Für die Verwendung in den Clubs wurden die Salsoul-Hits nur von den besten DJs und Produzenten gemixt: Tom Moulton, Walter Gibbons, Larry Levan und Frankie Knuckles fertigten bahnbrechende Versionen an, die den Klang von Disco veränderten. Vor allem Gibbons sorgte 1976 mit seiner erratischen Bearbeitung des Double-Exposure-Stücks Ten Percent für eine Sensation: Er zerpflückte das Original und montierte aus den Puzzleteilen ein komplett neues Stück zusammen. Entgegen aller Erwartungen, verkaufte sich die Maxi-Single blendend. Zugleich war Ten Percent die erste kommerzielle Single in LP-Format. „Dance Your Ass Off to Salsoul“ vermeldete die Plattenhülle. Auch in Sachen Marketing hatte man bei Salsoul alle Trümpfe in der Hand.

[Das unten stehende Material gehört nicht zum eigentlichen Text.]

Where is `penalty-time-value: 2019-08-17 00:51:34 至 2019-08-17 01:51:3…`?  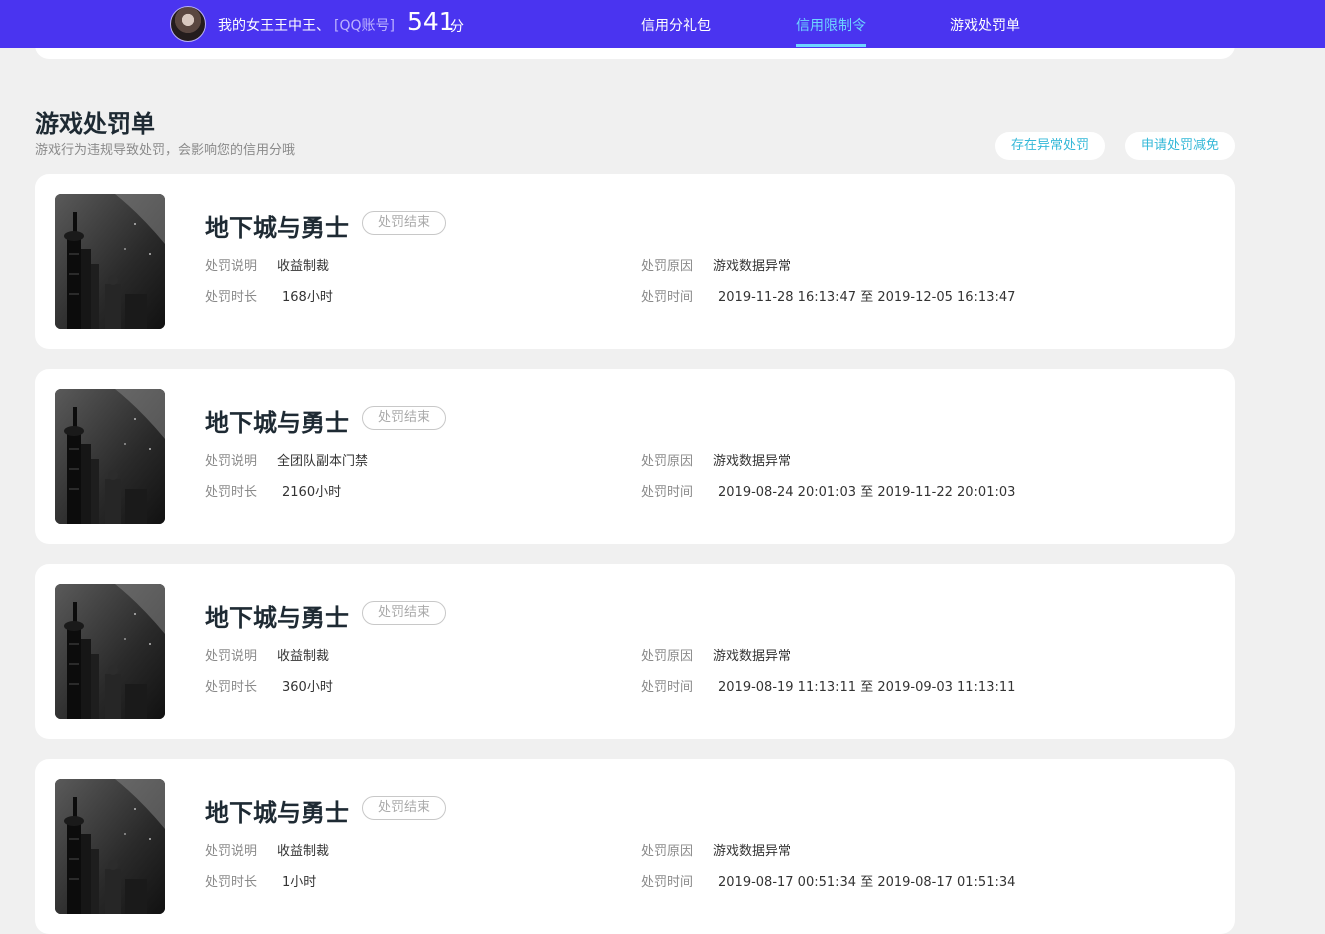
penalty-time-value: 2019-08-17 00:51:34 至 2019-08-17 01:51:3… is located at coordinates (867, 882).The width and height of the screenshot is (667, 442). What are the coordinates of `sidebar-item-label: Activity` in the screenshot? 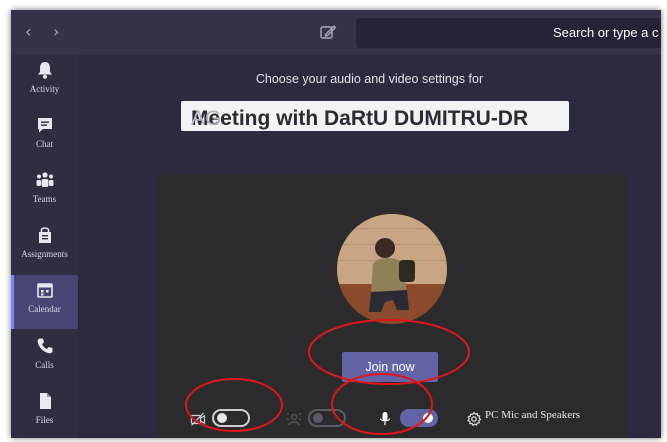 It's located at (44, 89).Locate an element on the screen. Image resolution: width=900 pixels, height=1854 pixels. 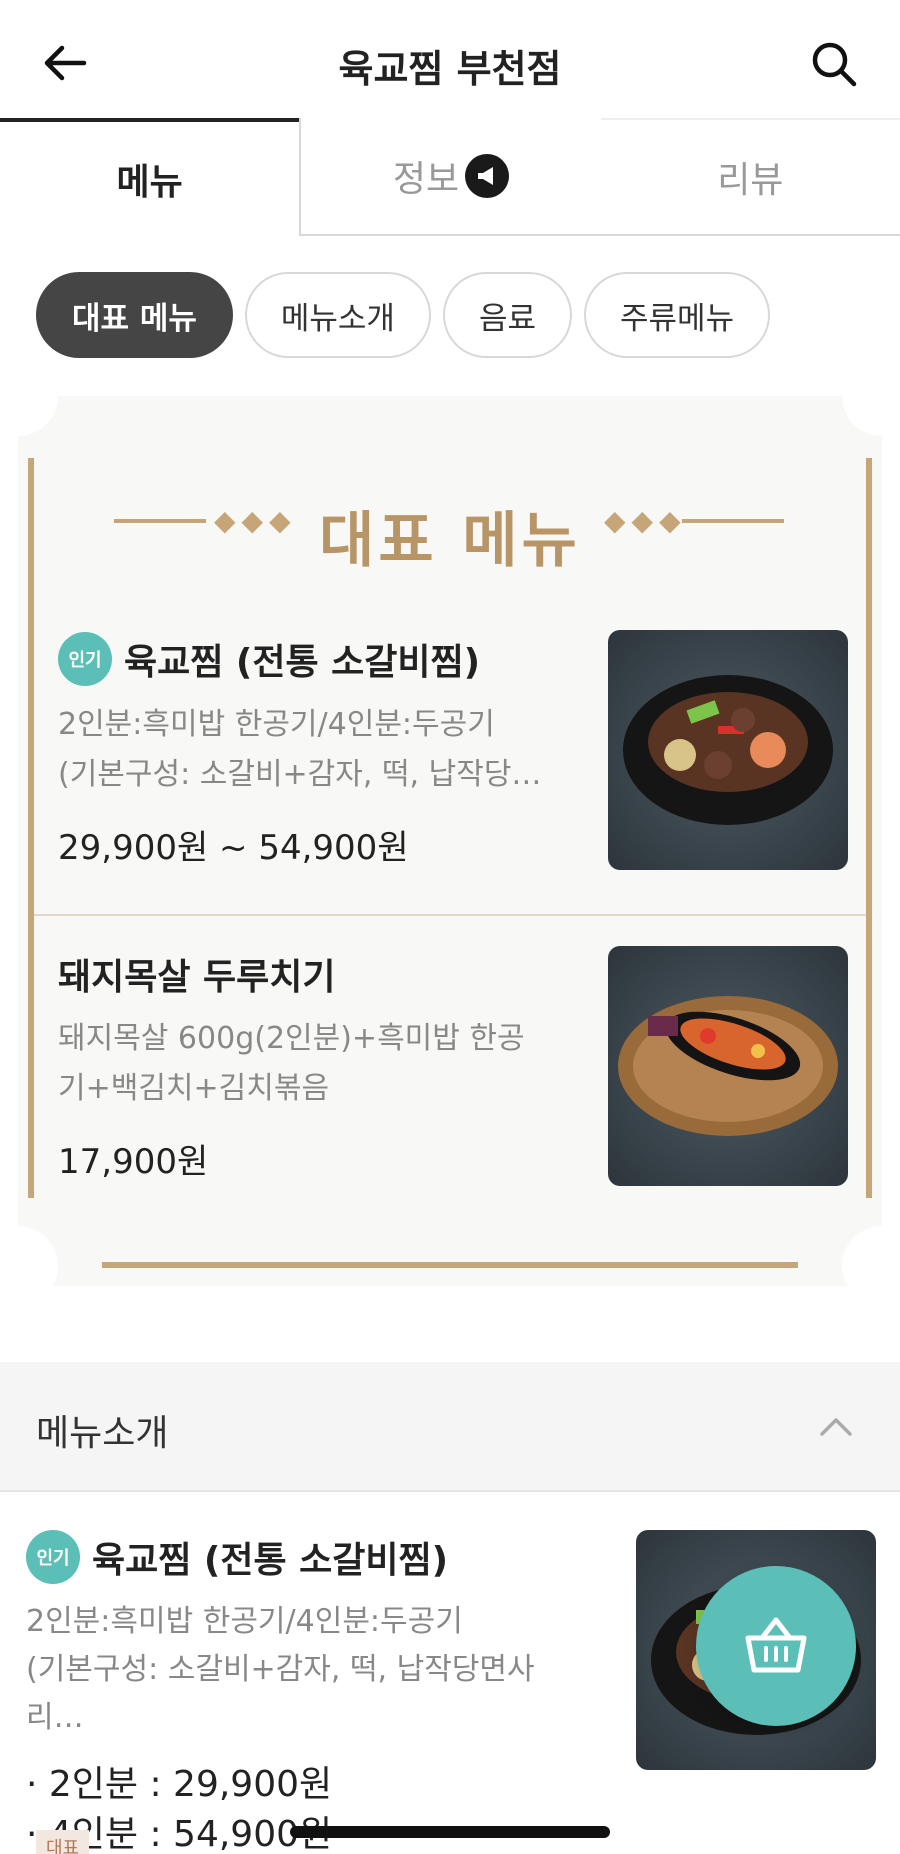
tab-bar: 메뉴 정보 리뷰 is located at coordinates (450, 177). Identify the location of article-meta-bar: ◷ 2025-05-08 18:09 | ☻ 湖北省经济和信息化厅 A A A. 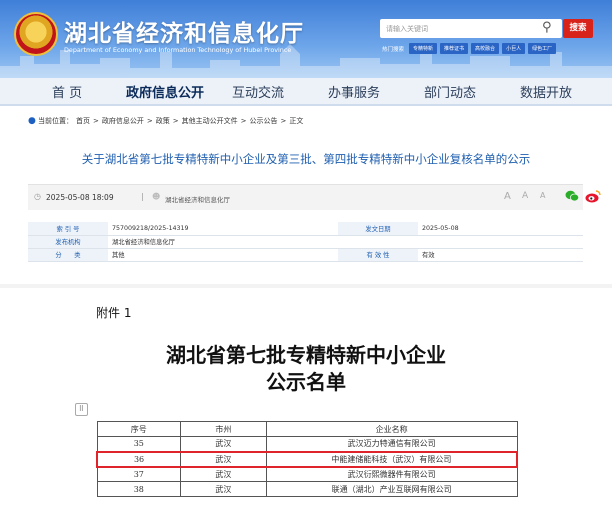
(314, 197).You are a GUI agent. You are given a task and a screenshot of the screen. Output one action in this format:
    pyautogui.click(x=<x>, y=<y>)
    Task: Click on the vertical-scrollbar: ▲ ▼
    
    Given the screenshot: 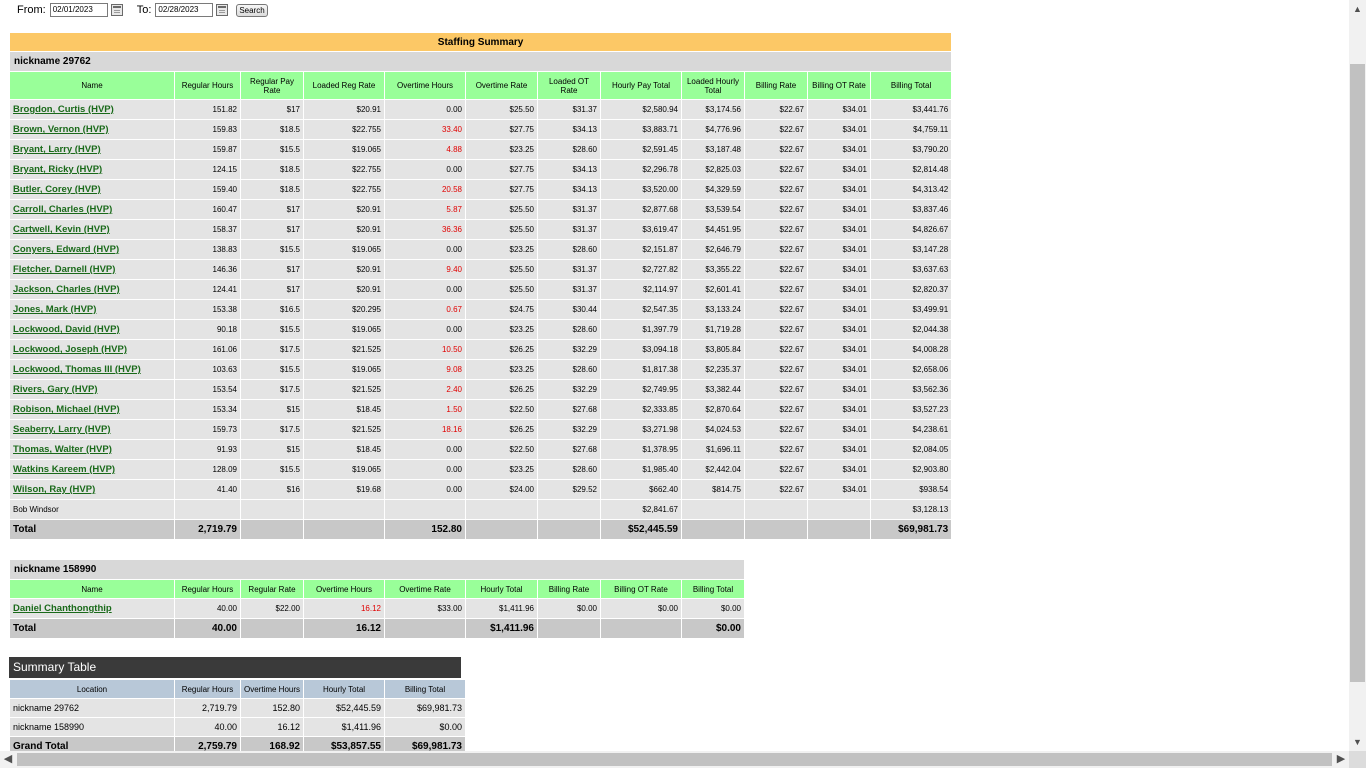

Das änderte sich Ende der Siebziger Jahre. Als Disco ins Straucheln geriet, wusste man sich auch bei Salsoul nicht zu helfen und schlingerte zwischen kitschiger Belanglosigkeit und dem Versuch, an neue Trends anzuknüpfen. Bis 1984 konnten die Cayre-Brüder das Label halbwegs erfolgreich weiterführen, dann wechselten die ehemaligen Unterwäschehändler das Geschäft. Von nun an verkauften sie Videokassetten: Amerika saß lieber vor dem Fernseher, als sich im Nachtleben auszutoben.

Die CD-Box „Mixology – The Definitive Salsoul Mixes“ ist bei Harmless erschienen.